The application itself is designed for relatively inexperienced users, and retrieves the required information from the database via an "explorer" like interface. Basically the data is then displayed and available for printing, but at this point the user has the option of creating his/her own user notes. Any notes that are saved are retrieved automatically, each time the same vehicle is selected. This allows the user to store notes that are specific to one vehicle and enables the user the ability to add, change or delete the notes as required.

The trick was that the database would be distributed on CDROM and updated over time. There were some good reasons for this:

  1. The distribution medium was required to cope with large increases in data size over a number of years.
  2. It stopped (or at least restricted) unauthorised use of the application.
  3. It simplified periodic updates.

However, there were a couple of complicating factors, namely:

  1. The regular updates of the database would be done by users of little, or no, computer experience.
  2. User notes saved had to be preserved during updates.

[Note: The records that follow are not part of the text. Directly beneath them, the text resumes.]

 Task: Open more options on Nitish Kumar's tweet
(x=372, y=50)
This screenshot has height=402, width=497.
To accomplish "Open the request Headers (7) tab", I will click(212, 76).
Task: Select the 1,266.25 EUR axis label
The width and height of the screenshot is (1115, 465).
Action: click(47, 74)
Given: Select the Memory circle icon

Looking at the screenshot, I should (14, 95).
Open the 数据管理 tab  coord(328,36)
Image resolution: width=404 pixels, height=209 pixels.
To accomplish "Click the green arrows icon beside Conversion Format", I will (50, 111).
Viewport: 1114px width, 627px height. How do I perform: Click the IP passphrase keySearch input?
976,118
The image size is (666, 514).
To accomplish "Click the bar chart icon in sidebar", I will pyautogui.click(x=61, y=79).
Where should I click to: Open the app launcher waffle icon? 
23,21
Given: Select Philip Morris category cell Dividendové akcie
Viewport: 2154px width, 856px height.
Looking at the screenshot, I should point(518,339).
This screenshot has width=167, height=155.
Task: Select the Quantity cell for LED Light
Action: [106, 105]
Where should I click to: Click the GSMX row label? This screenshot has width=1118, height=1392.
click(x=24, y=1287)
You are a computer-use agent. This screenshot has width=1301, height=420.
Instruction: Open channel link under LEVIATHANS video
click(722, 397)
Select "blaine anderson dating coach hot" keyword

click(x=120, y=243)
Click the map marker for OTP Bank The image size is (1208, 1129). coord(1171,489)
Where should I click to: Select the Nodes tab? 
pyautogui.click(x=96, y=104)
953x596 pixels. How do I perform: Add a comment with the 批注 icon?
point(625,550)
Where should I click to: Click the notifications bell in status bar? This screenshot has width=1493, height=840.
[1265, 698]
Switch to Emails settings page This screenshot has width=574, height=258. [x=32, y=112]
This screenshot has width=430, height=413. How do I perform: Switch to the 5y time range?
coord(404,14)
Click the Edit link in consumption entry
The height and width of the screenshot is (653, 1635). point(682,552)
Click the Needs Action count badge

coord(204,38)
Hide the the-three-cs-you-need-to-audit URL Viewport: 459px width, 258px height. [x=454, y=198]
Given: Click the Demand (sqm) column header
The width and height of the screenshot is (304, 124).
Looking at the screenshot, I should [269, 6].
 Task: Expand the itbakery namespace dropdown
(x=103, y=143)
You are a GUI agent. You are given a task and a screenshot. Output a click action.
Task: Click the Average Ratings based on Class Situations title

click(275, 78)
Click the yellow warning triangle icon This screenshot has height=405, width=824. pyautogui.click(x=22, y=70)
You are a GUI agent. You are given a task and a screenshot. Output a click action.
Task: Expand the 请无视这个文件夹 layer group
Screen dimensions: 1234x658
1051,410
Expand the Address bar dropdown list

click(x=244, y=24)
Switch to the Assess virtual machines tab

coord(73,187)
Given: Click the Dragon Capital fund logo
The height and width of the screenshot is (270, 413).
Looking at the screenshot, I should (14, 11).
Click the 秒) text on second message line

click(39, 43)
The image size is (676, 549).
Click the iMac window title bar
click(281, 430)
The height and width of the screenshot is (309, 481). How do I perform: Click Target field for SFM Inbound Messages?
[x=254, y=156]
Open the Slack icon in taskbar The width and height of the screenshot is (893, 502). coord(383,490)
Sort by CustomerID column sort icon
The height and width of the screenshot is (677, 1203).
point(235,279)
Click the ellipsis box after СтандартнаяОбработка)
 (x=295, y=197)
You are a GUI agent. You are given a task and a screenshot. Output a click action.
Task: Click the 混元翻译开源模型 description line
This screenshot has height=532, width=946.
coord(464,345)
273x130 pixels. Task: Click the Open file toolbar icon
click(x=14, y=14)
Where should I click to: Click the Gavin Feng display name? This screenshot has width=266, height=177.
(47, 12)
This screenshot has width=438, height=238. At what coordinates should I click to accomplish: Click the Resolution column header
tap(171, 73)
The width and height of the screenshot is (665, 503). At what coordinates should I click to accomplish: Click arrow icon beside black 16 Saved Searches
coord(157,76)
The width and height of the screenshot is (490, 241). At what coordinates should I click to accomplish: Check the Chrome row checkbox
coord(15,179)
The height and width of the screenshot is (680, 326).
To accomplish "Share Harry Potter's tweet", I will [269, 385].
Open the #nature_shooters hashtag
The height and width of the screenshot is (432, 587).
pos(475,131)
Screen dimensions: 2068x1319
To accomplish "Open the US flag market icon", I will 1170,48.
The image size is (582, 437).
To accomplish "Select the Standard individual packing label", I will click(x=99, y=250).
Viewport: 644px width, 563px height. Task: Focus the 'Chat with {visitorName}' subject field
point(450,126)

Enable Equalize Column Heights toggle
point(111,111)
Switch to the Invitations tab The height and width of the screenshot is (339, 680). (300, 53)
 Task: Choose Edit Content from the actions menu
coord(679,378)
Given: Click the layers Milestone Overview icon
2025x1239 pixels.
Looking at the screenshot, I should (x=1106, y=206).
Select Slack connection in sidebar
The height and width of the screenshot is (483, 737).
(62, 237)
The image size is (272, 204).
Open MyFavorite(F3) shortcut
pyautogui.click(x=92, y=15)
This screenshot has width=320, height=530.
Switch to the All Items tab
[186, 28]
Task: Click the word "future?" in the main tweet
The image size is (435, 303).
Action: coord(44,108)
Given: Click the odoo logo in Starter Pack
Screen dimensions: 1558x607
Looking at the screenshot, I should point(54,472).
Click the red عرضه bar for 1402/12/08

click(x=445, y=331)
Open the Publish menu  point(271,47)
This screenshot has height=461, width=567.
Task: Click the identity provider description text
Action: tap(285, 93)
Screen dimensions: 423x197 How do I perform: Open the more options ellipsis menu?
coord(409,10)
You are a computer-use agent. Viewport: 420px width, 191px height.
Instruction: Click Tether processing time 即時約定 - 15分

The obvious problem arises from the fact that a CDROM is read only and can't be written to. MS Access attempts to create, and write, to an LDB file when it is first opened. Access uses the .LDB file information to determine who has which files (or records in a file) locked. This was easy to avoid - open the database with exclusive access and read only, and Access will not attempt to open or create an .LDB file.

The other problem is what to do with the user notes saved during use of the database.

Again, the solution was straightforward. A second Access database was created which was copied to the C: drive during the install process. This second database contained tables with identical key structure to the CD database, but only one field - "UserNotes".

The tables from the read only database contained on the CD were "attached" programatically to the second database when the program was used for the first time. The Access database on the CD was opened "Exclusively and Read only" so that the .LDB file is neither required nor created. The second database is opened for both read and write access, and as it is stored on a local drive, creating and writing to the LDB file was not a problem. This process takes only a few seconds and is quite invisible to the user.

All searching and data retrieval was directed to the second database on the local drive, but because the data tables were attached from the CD to the database on the local drive, the data was actually retrieved from the CD.

All the criteria of the project were obtained. The size of the database could grow by hundreds of megabytes. Unauthorised use of the software is difficult as the application retrieves data directly from the CD. To update the database, the user simply inserts a new CD and the user notes are preserved during the updating process.